WORK TO DO: Find every line in the listing that contains the string "label" and copy each one. Case matters.

Data pulled from a collection:
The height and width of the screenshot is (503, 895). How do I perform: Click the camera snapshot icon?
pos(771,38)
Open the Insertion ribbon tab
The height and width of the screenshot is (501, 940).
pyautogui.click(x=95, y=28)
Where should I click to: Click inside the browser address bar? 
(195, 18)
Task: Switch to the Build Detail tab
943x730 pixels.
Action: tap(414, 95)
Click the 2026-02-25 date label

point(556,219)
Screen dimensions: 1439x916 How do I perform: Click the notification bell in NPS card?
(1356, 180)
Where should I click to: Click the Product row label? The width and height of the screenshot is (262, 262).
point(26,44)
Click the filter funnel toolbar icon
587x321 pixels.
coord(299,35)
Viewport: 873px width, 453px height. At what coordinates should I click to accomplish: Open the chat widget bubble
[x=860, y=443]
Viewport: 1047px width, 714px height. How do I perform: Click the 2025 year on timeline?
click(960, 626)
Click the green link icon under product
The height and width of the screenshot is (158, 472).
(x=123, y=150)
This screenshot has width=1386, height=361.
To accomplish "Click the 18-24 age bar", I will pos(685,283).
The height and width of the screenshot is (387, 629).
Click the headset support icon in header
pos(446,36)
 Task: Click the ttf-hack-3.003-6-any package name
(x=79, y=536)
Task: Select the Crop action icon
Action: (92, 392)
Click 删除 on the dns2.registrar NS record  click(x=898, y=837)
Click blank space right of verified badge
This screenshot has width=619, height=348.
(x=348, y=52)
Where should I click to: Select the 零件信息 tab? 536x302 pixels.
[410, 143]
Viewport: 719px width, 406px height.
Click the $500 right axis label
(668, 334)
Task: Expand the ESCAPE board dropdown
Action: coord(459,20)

RESPONSE TO THE TASK:
Click the 2026-02-25 date label
Where should I click to: Click the Product row label? The width and height of the screenshot is (262, 262).
Click the $500 right axis label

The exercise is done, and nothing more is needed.